The breast is supplied by the internal mammary (or thoracic) artery, the intercostal arteries, and the axillary artery, which gives rise to the external mammary or lateral thoracic artery. The veins form a ring around the base of the nipple (circulus venosus). The large veins pass from the circulus venosus to the circumference of the mammary gland and drain into the external mammary vein and then to the axillary vein. Some of the venous channels also drain the internal mammary (thoracic) vein to the subclavian vein.

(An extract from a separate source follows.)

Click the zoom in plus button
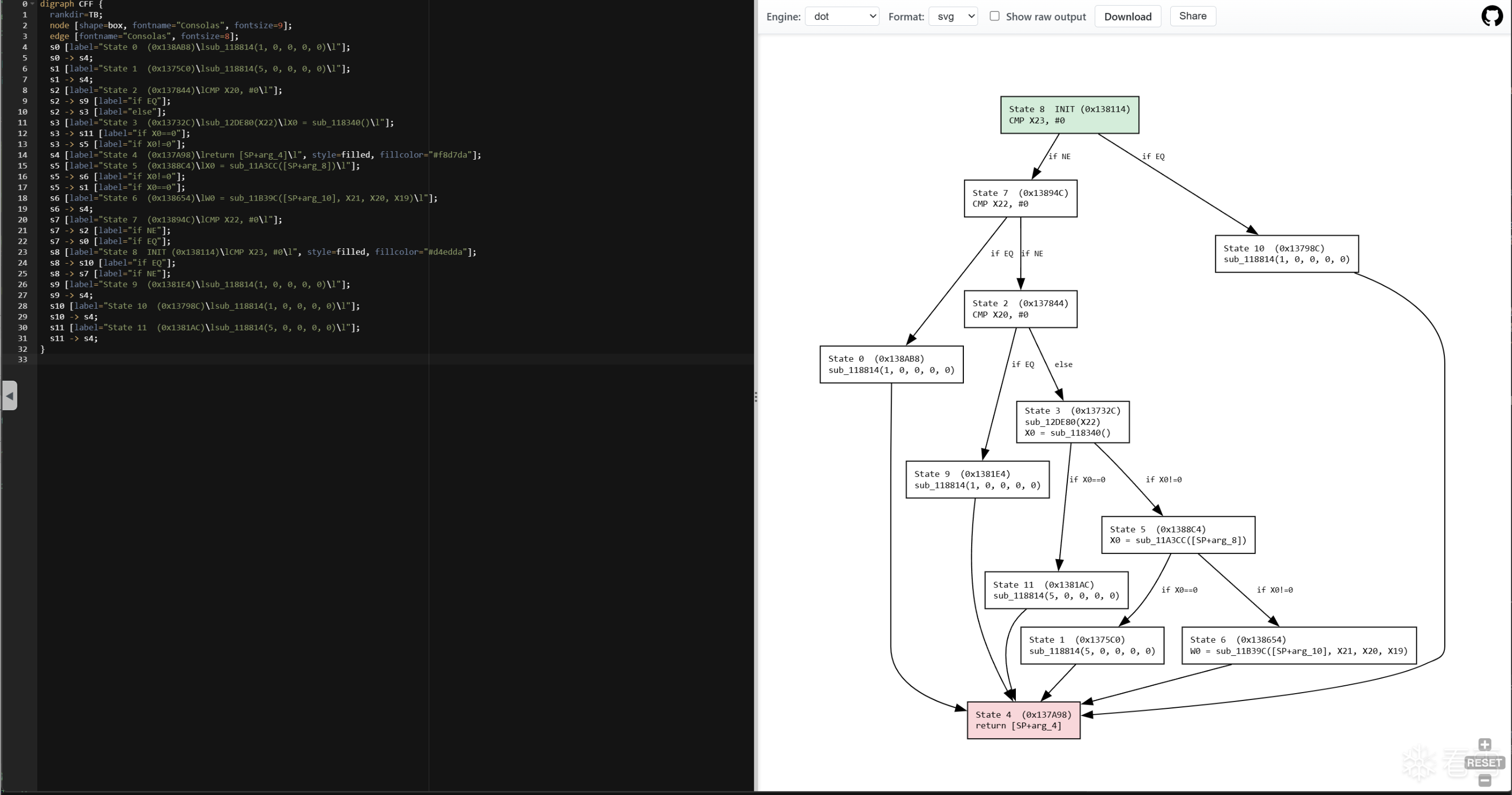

Intraoperative image of axilla

The lymphatic drainage of the breast originates from the breast lobules and flows into a subareolar plexus (Sappey plexus). From this plexus, the lymph drains through three main routes:
  • Axillary or lateral pathway (75% of the lymphatic drainage): The lymph channels extend along the inferior edge of the pectoralis major to reach the pectoral group of the axillary nodes. The lymphatics further drain to the central and apical axillary nodes and finally to the deep cervical and the subclavian nodes.
  • Internal mammary pathway: The lymphatics originate from both the lateral and medial halves of the breast and pass through the pectoralis major to drain to the parasternal nodes.
  • Retromammary pathway: The lymphatic drainage comes from the posterior portion of the breast. The lymphatics may reach the sheath of the rectus abdominis and the subperitoneal and subhepatic plexuses.
The lymphatic drainage system of the breast is of great clinical importance because the cancer cells from a breast cancer will spread along these pathways.

Axillary nodes

Axillary lymph nodes are categorized into:
  • Level I – nodes situated lateral to the lateral margin of the pectoralis minor
  • Level II – nodes situated below the pectoralis minor muscle
  • Level III – nodes situated medial and superior to the pectoralis minor muscle up to the clavicle.